Calm in the face of crisis
At various times during the conflict, Washington had to deal with no logistics, no rations, no support, no uniforms, no shoes, near mutiny and a brutal winter at Valley Forge. At one point, his force dwindled to 3,700, yet Washington somehow had “the fortitude to keep on going,” Petraeus said.
Washington was always “placid and calm,” Petraeus continued, adding that “the best leaders I have known always get calm in a crisis.”
People take their lead from how their leaders handle bad news.
Added Petraeus: “There’s something about never letting your shoulders slump. People take their lead from how their leaders handle bad news.”
Washington also was a great politician and statesman, effectively dealing with Congress when lawmakers tried to interfere with the war effort, Petraeus said. “Everything was on the line for the country, and he got that right.”
USC Price Professor David Sloane, who moderated the discussion, asked Petraeus whether the British could have won the war.
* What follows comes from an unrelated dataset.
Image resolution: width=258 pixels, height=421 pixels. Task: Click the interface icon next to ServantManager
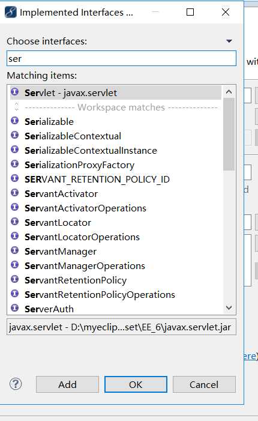[x=15, y=251]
“The British beat themselves,” Petraeus replied. By the time the war started, the British had made so many “irretrievable political mistakes” and created such animosity in the colonies that it is hard to imagine them regaining control, he said. Nevertheless, “I can’t rule it out,” he added.
He said if very early on, the British had dealt with the opposition in New England and made some sort of a deal with the Southern colonies where there was a larger group of loyalists, “it might have been possible to make some compromises short of a military conflict.”
Healing ‘invisible wounds’
During the Q&A session, Petraeus was asked about the military men and women who return home from the Middle East suffering from post-traumatic stress. Petraeus noted that some wounds are obvious, such as a soldier who has lost a limb or suffered serious brain injuries, but there also are “invisible wounds.”
“We do have post-traumatic stress, and it’s something that accumulates,” he said, noting that “these are the longest wars in our history,” and the invisible effects of combat can last far beyond a soldier’s 12-month tour of duty.
“Individuals accumulate the mental scars” of fear, violence, deaths and injuries, he said. “The magnitude of this outstrips what we have in terms of capabilities.”
Although “we have made strides,” more needs to be done. “We’ve really got to help those [service men and women] get healthy again,” Petraeus said.
The event, held on Oct. 15, was sponsored by the USC Price School of Public Policy and the Fred W. Smith National Library for the Study of George Washington at Mount Vernon. The lecture series was established in 2012 through a gift by Maribeth Borthwick ’73, who also serves as the Vice Regent for California of the Mount Vernon Ladies’ Association.